The brachial plexus has many nerves that branch off to each part of the arm from the shoulder on down to the fingers. Nerves selected for grafting or transfer differ according to whether the injured nerve is up high affecting the upper arm or down lower creating problems in the forearm, wrist, or hand.
The author describes each nerve affected and the possible replacements that can be used. Choosing the donor nerve can be challenging. It's best to use one that is above the lesion and therefore has not been affected by the injury.
Data on outcomes from studies already published are reviewed. Over time these studies have provided some valuable information about which nerves work best as donors to replace the damaged brachial plexus. It is even possible to take selected nerve tissue from the opposite arm as a donor graft for the injured arm.
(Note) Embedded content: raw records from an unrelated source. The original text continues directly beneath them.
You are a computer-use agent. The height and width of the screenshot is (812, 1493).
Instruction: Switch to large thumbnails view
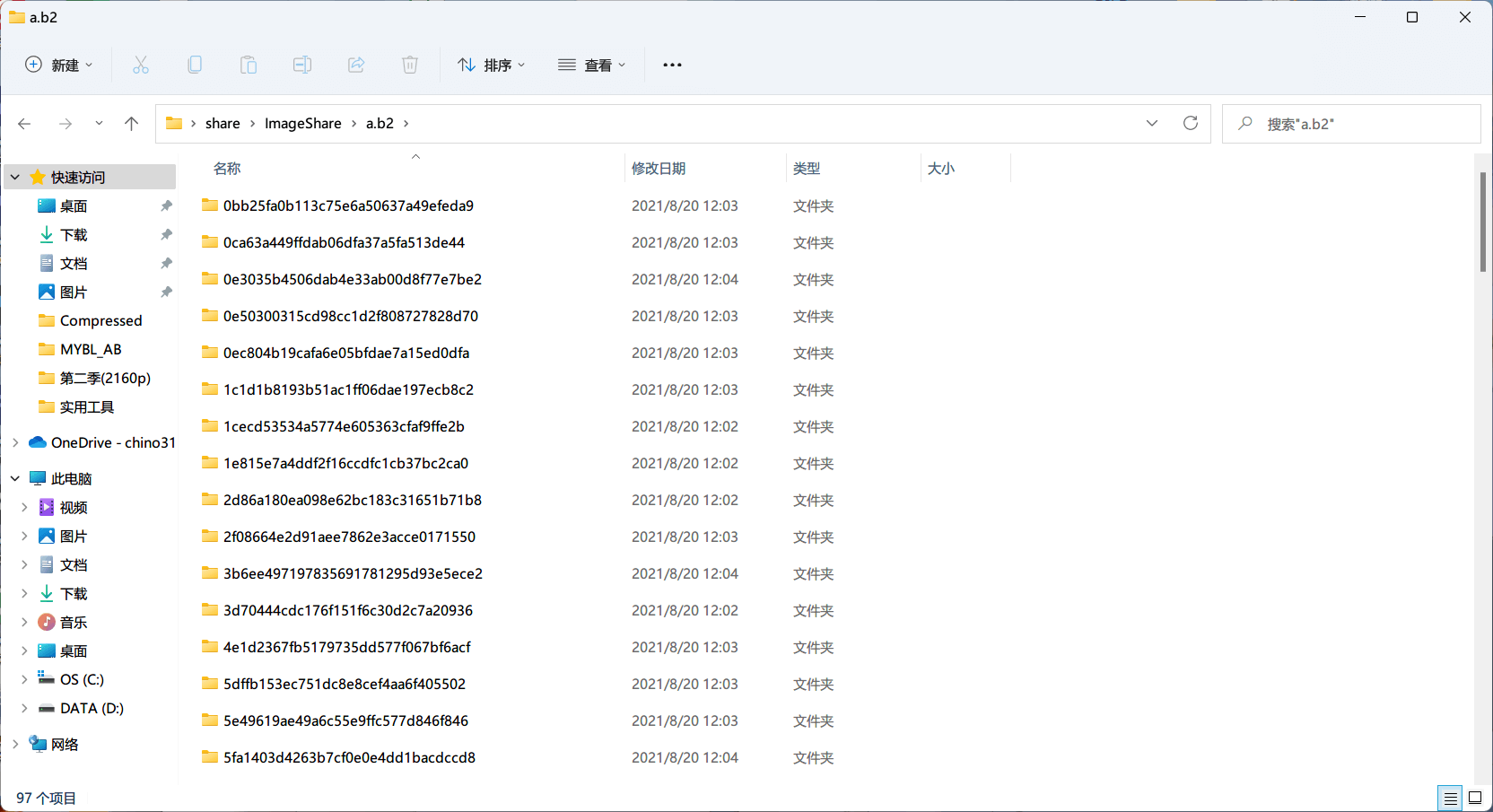(x=1475, y=798)
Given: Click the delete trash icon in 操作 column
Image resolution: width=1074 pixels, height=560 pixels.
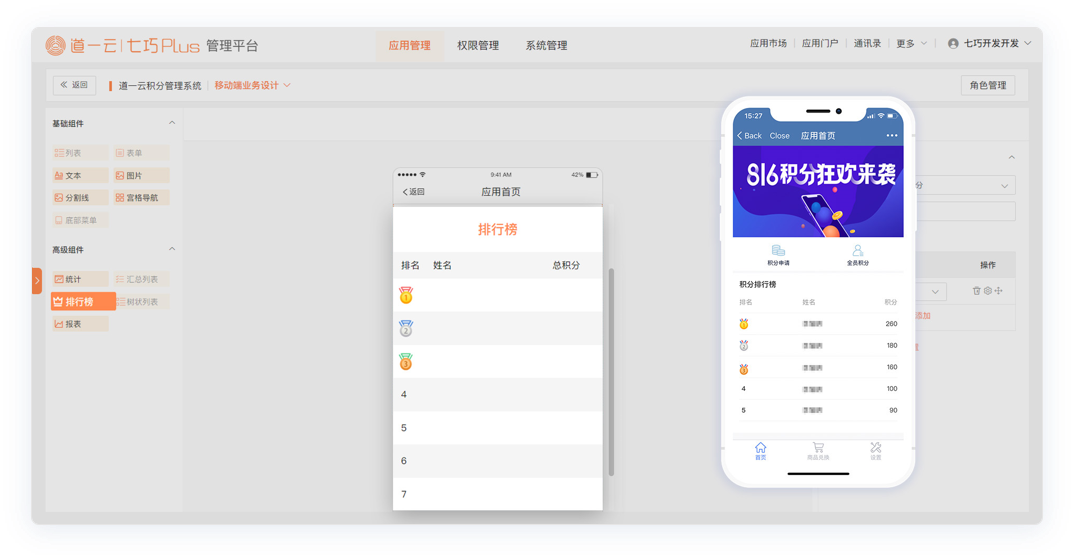Looking at the screenshot, I should coord(977,291).
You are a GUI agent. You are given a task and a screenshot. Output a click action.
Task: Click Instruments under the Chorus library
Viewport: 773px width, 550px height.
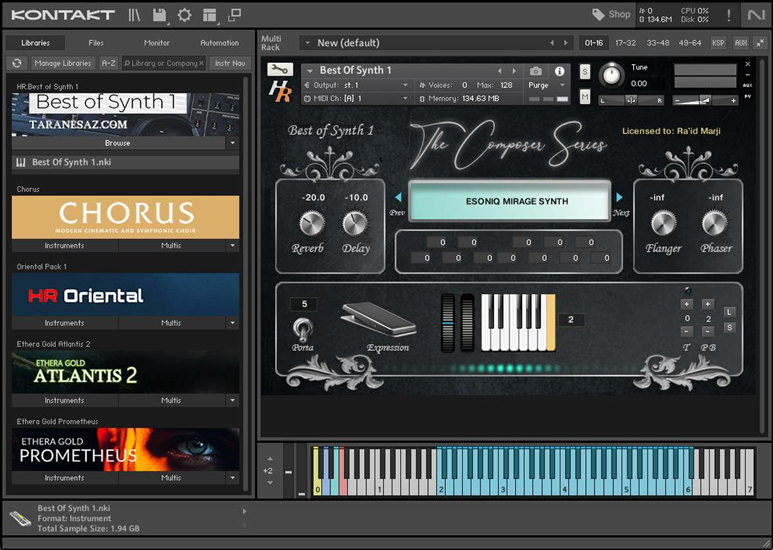[64, 245]
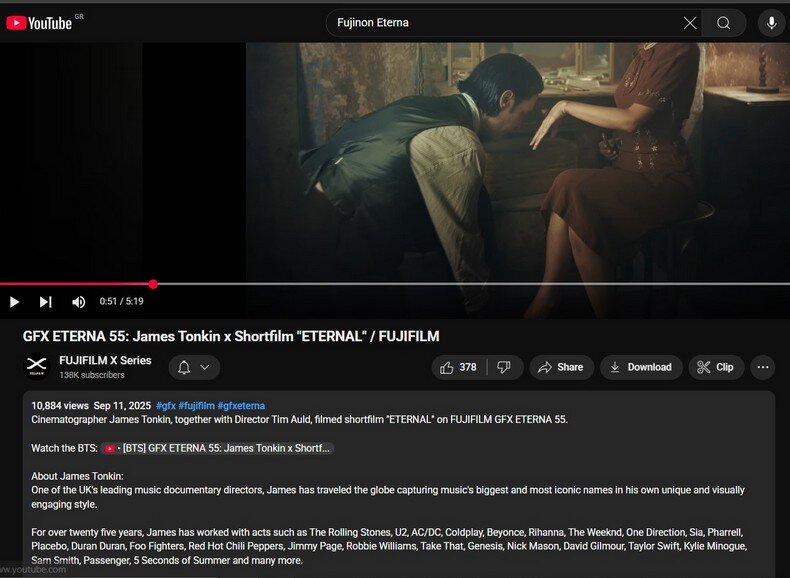Download the video
The width and height of the screenshot is (790, 578).
coord(640,367)
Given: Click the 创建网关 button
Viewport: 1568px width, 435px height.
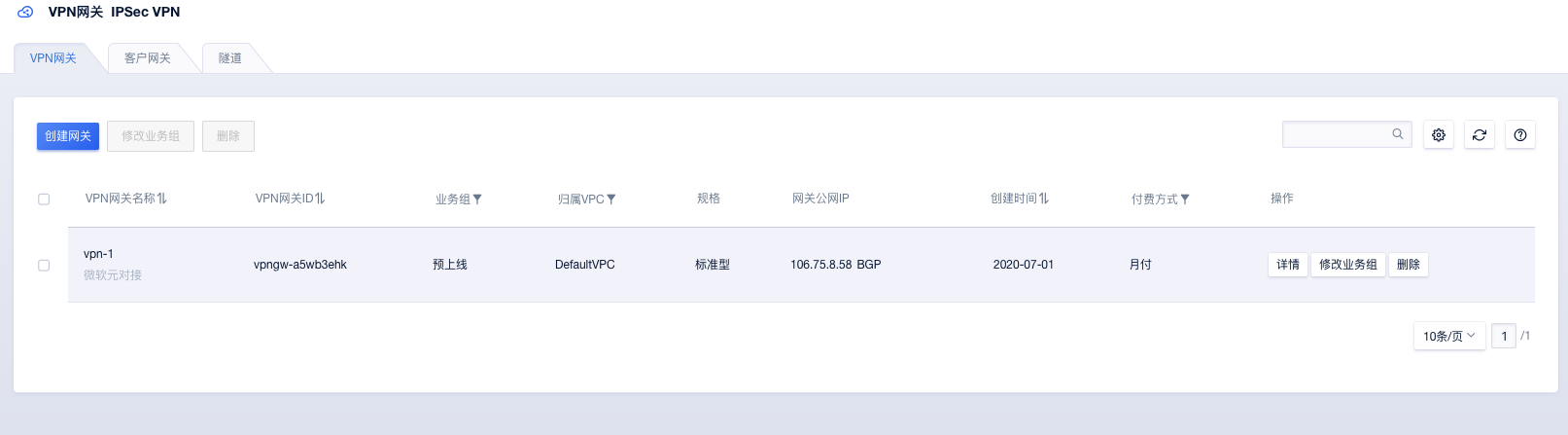Looking at the screenshot, I should pos(68,136).
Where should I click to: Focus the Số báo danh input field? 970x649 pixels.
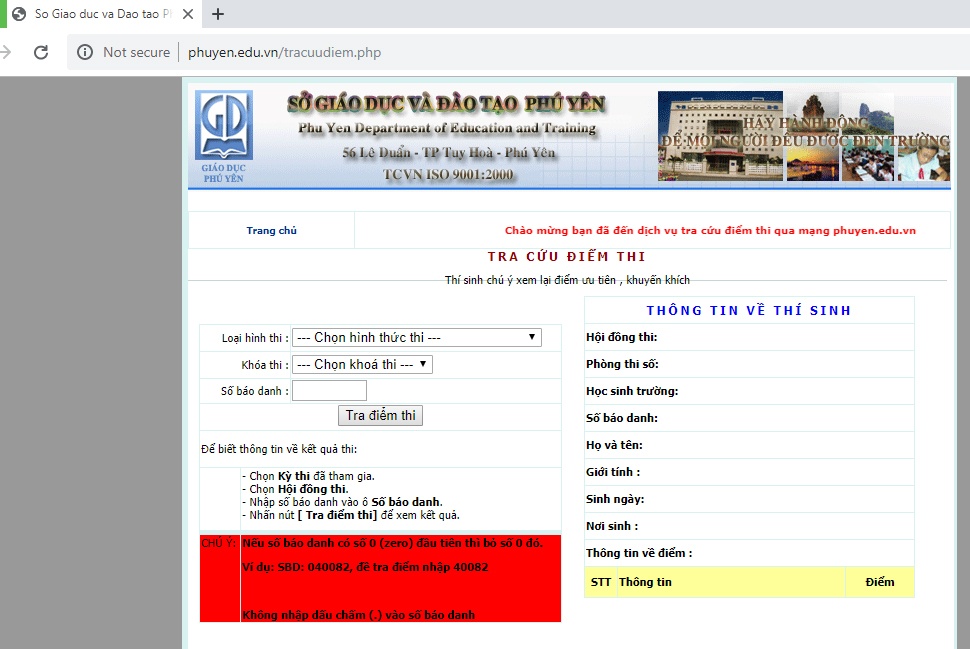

A muscle transfer is another new technique developed over the last few years. Surgeons have figured out which muscles can be used to replace muscles that have permanently lost nerve innervation. Function is the goal, so restoring elbow flexion or touching the fingers together is often what surgery tries to achieve.
And finally, the newest surgical technique under investigation for nerve injuries is the use of a nerve conduit. A nerve conduit (also referred to as an artificial nerve graft) uses synthetic materials to create a guided pathway for nerve tissue growth. The nerve ends and gap between the ends are enclosed within a tube composed of biological or synthetic materials.
The nerve conduit is being tried for patients with large distances between the two ends of the torn nerve. The distance is too great to use direct suturing of the two stumps of a severed nerve without tension. This approach has worked for small sensory nerves that have been injured but its use with mixed (sensory and motor) function is still being studied.
In summary, brachial plexus injuries can be complex, difficult to treat, and devastating for the patient. Every effort must be made to establish a correct diagnosis (which nerve is affected, location of the lesion, severity of the lesion) in order to plan treatment specific to that problem. Recent advances in the surgical repair and reconstruction of traumatic brachial plexus injuries has opened up treatment options and improved results.
Reference: Raymond A. Pensy, MD. Traumatic Brachial Plexus Injuries. In Current Orthopaedic Practice. September/October 2010. Vol. 21. No. 5. Pp. 462-466.